Symptoms of dog anxiety
Symptoms of dog anxiety usually begin with a noticeable, unwanted behavior but can be any combination of destructive chewing, aggression, excreting in the house, drooling, panting, excessive barking, pacing, circling, and any obvious repetitive or compulsive activity. Clearly, happy cues, like tail wagging and elevated ears, are not occurring during this time. Note that fear to a perceived threat is a normal response, while anxiety is an exaggerated or prolonged response.
Because dog anxiety can have many causes, the first step is to consult a veterinarian to determine if this is a behavior or a medical issue. Treatment might be training or a combination of training and medication. In some cases, avoiding the offending situation or trigger is the best option. However, you first need to identify the type of anxiety.
Social anxieties can be soothed by introducing your dog to other animals and people slowly, making the experience as positive as possible. Leashed dogs are more likely to be reactive, especially when one dog is leashed and the other isn't. Previous experiences can also influence or trigger a dog's response. Dog day care and group training classes can sometimes help social anxiety issues.
Treatment for dog separation anxiety
Separation anxiety can sometimes be helped by crate training, especially if the dog associates the crate as a safe space and learns to self-sooth there. However, too much time in a crate can cause anxiety. Noise anxiety, such as fear of thunderstorms, can be quelled with positive reinforcement, such as giving the dog treats and toys when it starts to rain.
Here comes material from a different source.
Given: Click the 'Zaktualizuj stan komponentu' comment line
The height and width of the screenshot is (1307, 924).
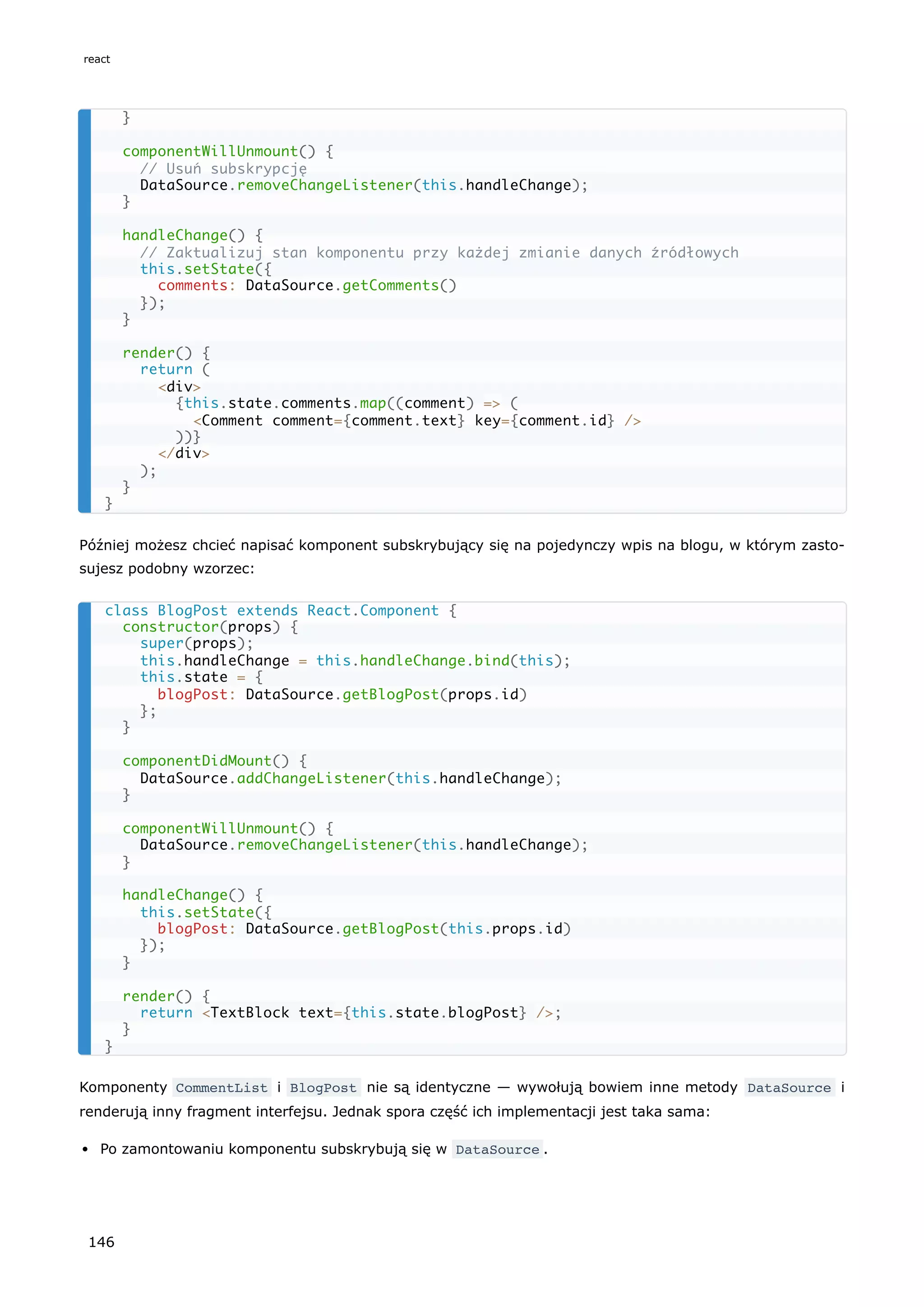Looking at the screenshot, I should coord(439,252).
Ultimately, medication might be necessary. Antidepressants, such as fluoxetine and clomipramine, can be prescribed for dogs in appropriate dosages. Where allowed by law, some vets are supporting the use of CBD oil to prevent both dog anxiety and panic attacks. CBD is a compound found in cannabis and hemp; however, it's still unregulated in many regions, so the quality and purity is difficult to measure, especially in over-the-counter products. Products sourced by a veterinary clinic are likely the most effective.
Dog panic attack
A dog panic attack is an episode of anxiety that becomes so intense that it needs immediate intervention or even medical treatment. The longer the dog is afraid or panicked, the more aggressive the dog might become. Symptoms are similar to anxiety but are more severe, including sudden panting or trembling, excessive salivation, and frantic circling.
First, attempt to distract him with calming things for dogs, such as a toy or favorite blanket. Sooth him with massage, brushing, or by wrapping him in a blanket. The goal is to de-escalate the anxiety and discourage aggression, so yelling, anger, or sharp commands will not help.
If the panic attack subsides even a little, try walking him outside on a leash to distract him and stimulate his mind to focus on other things. If panic attacks are frequent or grow in severity, veterinary intervention is likely necessary. If your dog is elderly, canine CDS might be the cause. Only an ultrasound can definitively diagnose CDS.